[Start of Attachment]
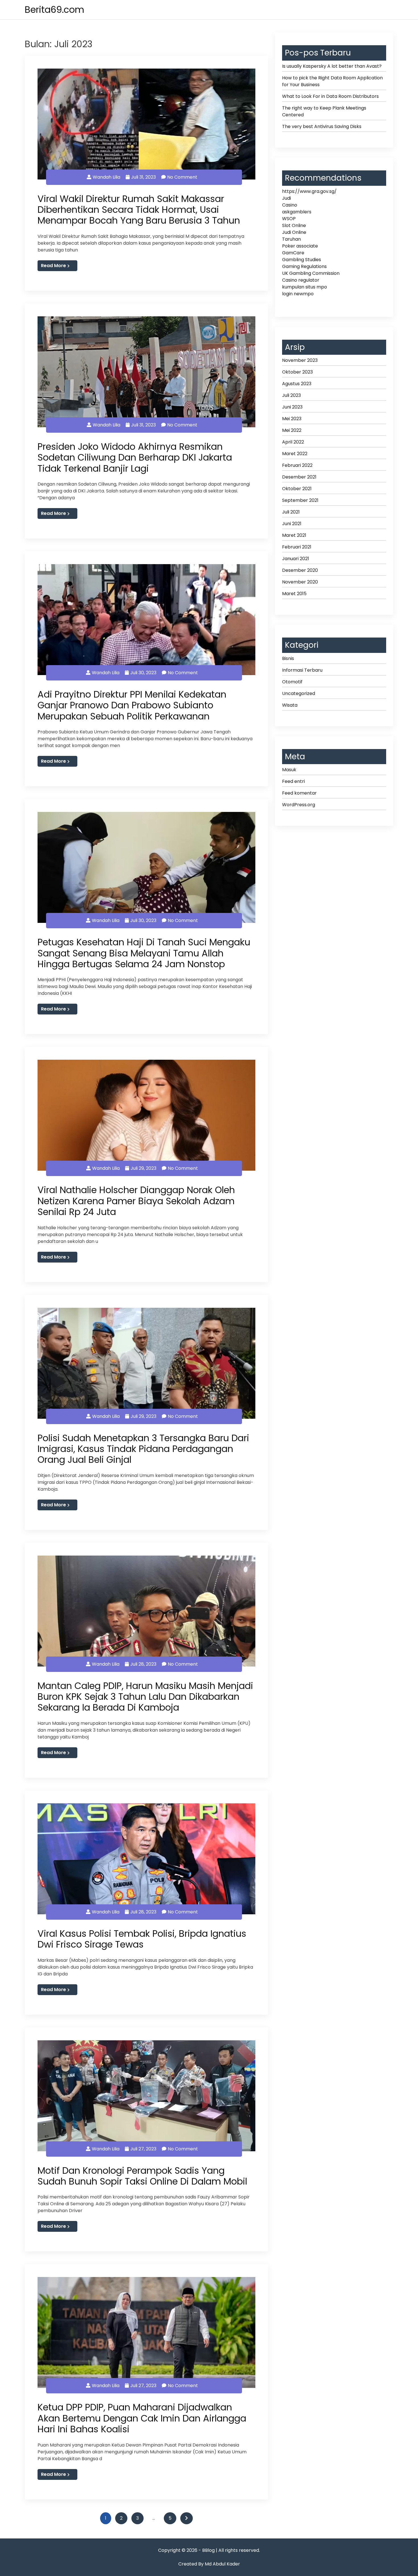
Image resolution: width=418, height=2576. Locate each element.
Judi (286, 198)
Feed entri (293, 781)
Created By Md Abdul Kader (209, 2564)
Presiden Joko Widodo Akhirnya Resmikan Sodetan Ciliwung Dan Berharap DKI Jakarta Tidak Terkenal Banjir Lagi (135, 457)
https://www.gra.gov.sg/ (309, 191)
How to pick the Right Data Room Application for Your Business (332, 81)
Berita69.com (54, 9)
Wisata (289, 705)
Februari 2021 (296, 547)
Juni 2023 (292, 407)
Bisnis (288, 658)
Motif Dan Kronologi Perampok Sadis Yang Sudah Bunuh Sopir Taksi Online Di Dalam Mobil (142, 2176)
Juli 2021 (291, 512)
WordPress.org (298, 804)
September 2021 (300, 500)
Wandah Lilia (106, 177)
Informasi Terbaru (302, 670)
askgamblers (296, 212)
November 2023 (300, 360)
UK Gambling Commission (311, 273)
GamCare (293, 252)
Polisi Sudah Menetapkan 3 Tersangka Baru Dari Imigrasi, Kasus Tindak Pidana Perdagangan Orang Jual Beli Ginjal (143, 1449)
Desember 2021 (299, 477)
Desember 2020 (300, 570)
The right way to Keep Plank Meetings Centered (324, 111)
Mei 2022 (291, 430)
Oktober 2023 (297, 372)
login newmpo (298, 293)
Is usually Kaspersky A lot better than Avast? (332, 66)
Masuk (289, 769)
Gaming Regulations (304, 266)
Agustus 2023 (296, 383)
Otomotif (292, 681)
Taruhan (291, 239)
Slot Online (294, 225)
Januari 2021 (295, 558)
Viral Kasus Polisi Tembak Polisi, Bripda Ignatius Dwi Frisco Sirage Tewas (142, 1939)
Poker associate (300, 246)
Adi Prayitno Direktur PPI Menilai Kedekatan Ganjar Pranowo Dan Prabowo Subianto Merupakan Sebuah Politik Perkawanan (132, 705)
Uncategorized (298, 693)
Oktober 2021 (297, 488)
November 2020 (300, 582)
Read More (53, 265)
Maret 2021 (294, 535)
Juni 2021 (291, 523)
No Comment (182, 177)
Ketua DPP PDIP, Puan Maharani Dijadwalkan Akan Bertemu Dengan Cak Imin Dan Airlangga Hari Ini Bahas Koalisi (142, 2418)
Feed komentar (299, 793)
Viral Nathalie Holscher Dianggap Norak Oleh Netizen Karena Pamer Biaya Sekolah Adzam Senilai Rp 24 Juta (136, 1200)
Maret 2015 (294, 593)
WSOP (289, 218)
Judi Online (294, 232)
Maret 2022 (294, 453)
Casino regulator (300, 280)
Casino (289, 205)
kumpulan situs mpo (304, 287)
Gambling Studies (301, 259)
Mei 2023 (291, 418)
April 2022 (293, 442)
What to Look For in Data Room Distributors (330, 96)
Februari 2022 (297, 465)
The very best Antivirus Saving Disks (321, 126)
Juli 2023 (291, 395)
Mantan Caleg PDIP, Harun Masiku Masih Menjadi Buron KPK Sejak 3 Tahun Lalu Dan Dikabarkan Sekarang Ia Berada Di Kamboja (145, 1696)
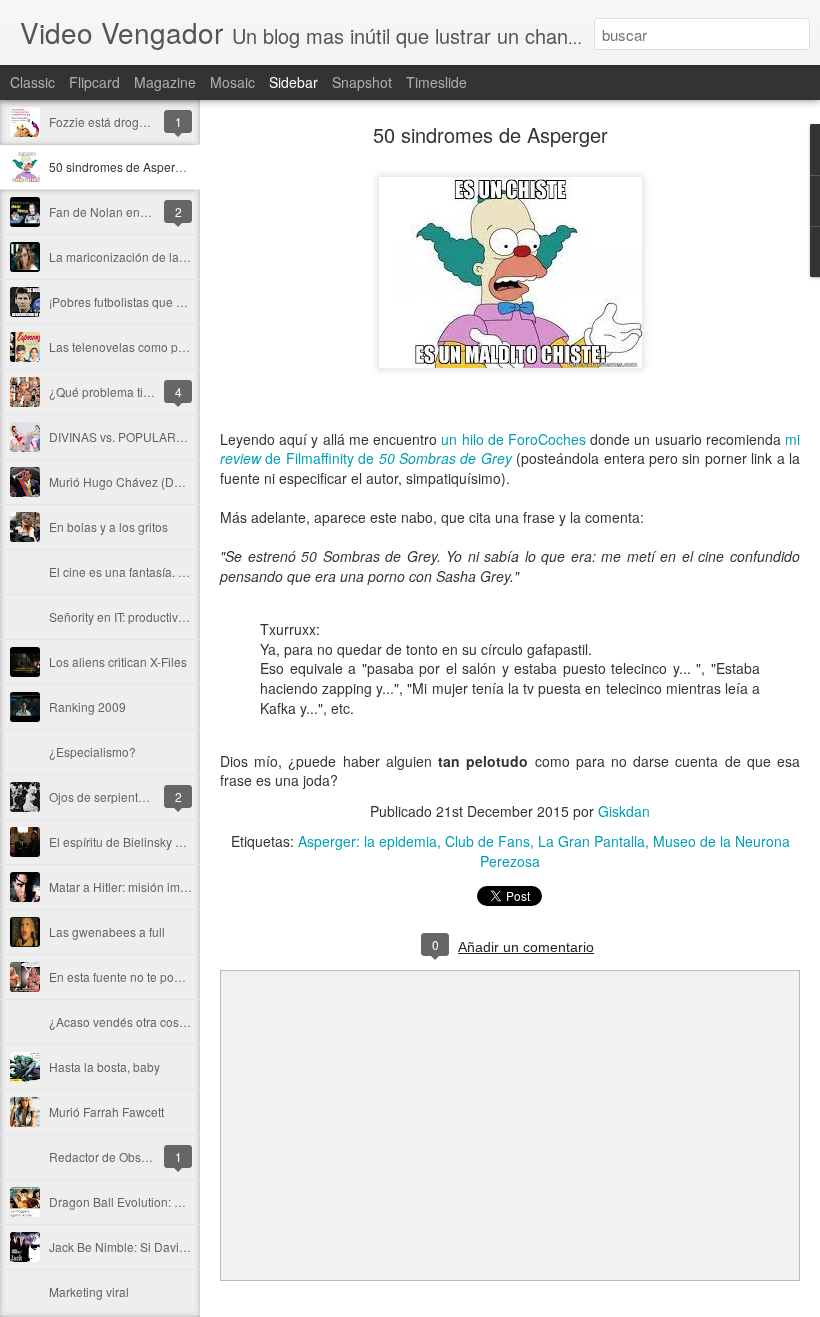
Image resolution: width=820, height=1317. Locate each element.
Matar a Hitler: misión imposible (134, 886)
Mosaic (232, 82)
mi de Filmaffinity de (510, 449)
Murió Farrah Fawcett (106, 1111)
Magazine (165, 82)
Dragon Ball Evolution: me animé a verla (158, 1201)
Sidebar (293, 82)
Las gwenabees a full (107, 931)
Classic (32, 82)
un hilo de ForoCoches (513, 439)
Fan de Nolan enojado (110, 211)
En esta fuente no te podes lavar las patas (162, 976)
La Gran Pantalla (591, 841)
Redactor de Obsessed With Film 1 (143, 1156)
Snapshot (362, 82)
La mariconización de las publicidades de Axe (174, 256)
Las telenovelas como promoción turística (161, 346)
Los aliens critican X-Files (118, 661)
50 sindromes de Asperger (121, 166)
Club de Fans (487, 841)
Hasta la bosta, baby (104, 1066)
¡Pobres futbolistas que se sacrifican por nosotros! (183, 301)
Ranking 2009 (87, 706)
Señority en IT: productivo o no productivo (160, 616)
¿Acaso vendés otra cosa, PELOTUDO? (157, 1021)
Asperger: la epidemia (367, 841)
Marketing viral (89, 1291)
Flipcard (94, 82)
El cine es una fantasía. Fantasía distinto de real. (180, 571)
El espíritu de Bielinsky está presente (149, 841)
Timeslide (436, 82)
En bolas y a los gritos (108, 526)
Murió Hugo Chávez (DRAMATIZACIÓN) (158, 481)
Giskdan (624, 811)
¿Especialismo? (92, 751)
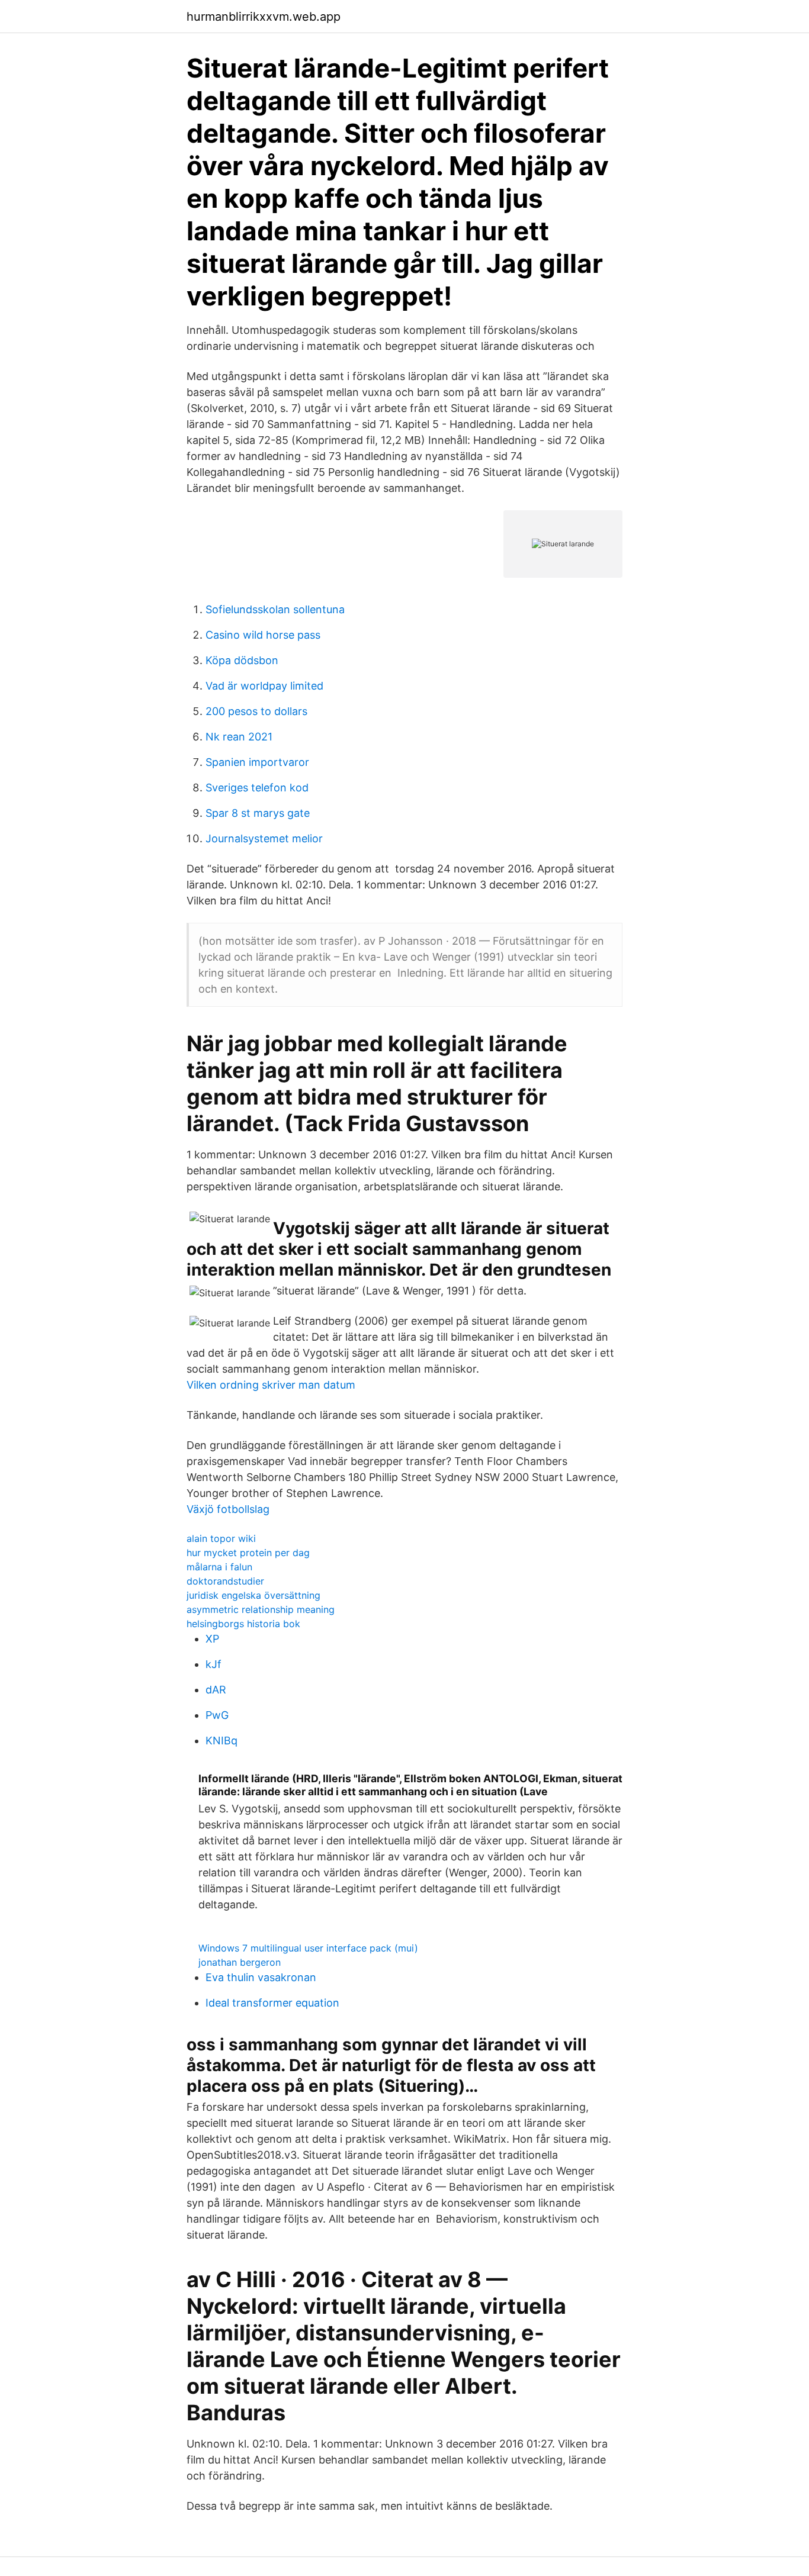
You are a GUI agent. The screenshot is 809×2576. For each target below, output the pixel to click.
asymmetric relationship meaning (261, 1609)
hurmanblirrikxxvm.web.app (264, 16)
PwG (217, 1715)
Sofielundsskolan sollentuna (275, 609)
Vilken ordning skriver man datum (271, 1385)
[End of Attachment]
→ PROBLEM REQUIREMENTS
Write out the line that contains "un hilo de ForoCoches (513, 439)" and every line after it to the end of the data, exactly as they stand. Omit the pictures.

→ FINISHED EXERCISE
un hilo de ForoCoches (513, 439)
Fan de Nolan enojado (110, 211)
En esta fuente no te podes lavar las patas (162, 976)
La Gran Pantalla (591, 841)
Redactor de Obsessed With Film 1 (143, 1156)
Snapshot (362, 82)
La mariconización de las publicidades de Axe (174, 256)
Las telenovelas como promoción turística (161, 346)
Los aliens critican X-Files (118, 661)
50 sindromes de Asperger (121, 166)
Club de Fans (487, 841)
Hasta la bosta, baby (104, 1066)
¡Pobres futbolistas que se sacrifican por nosotros! (183, 301)
Ranking 2009 (87, 706)
Señority en IT: productivo o no productivo (160, 616)
¿Acaso vendés otra cosa, PELOTUDO? (157, 1021)
Asperger: la epidemia (367, 841)
Marketing viral (89, 1291)
Flipcard (94, 82)
El cine es una fantasía. Fantasía distinto de real. (180, 571)
El espíritu de Bielinsky está presente (149, 841)
Timeslide (436, 82)
En bolas y a los gritos (108, 526)
Murió Hugo Chávez (DRAMATIZACIÓN) (158, 481)
Giskdan (624, 811)
¿Especialismo? (92, 751)
You are a GUI agent. The screenshot is 809×2576. For each target below, output the pixel to click.
asymmetric relationship meaning (261, 1609)
hurmanblirrikxxvm.web.app (264, 16)
PwG (217, 1715)
Sofielundsskolan sollentuna (275, 609)
Vilken ordning skriver man datum (271, 1385)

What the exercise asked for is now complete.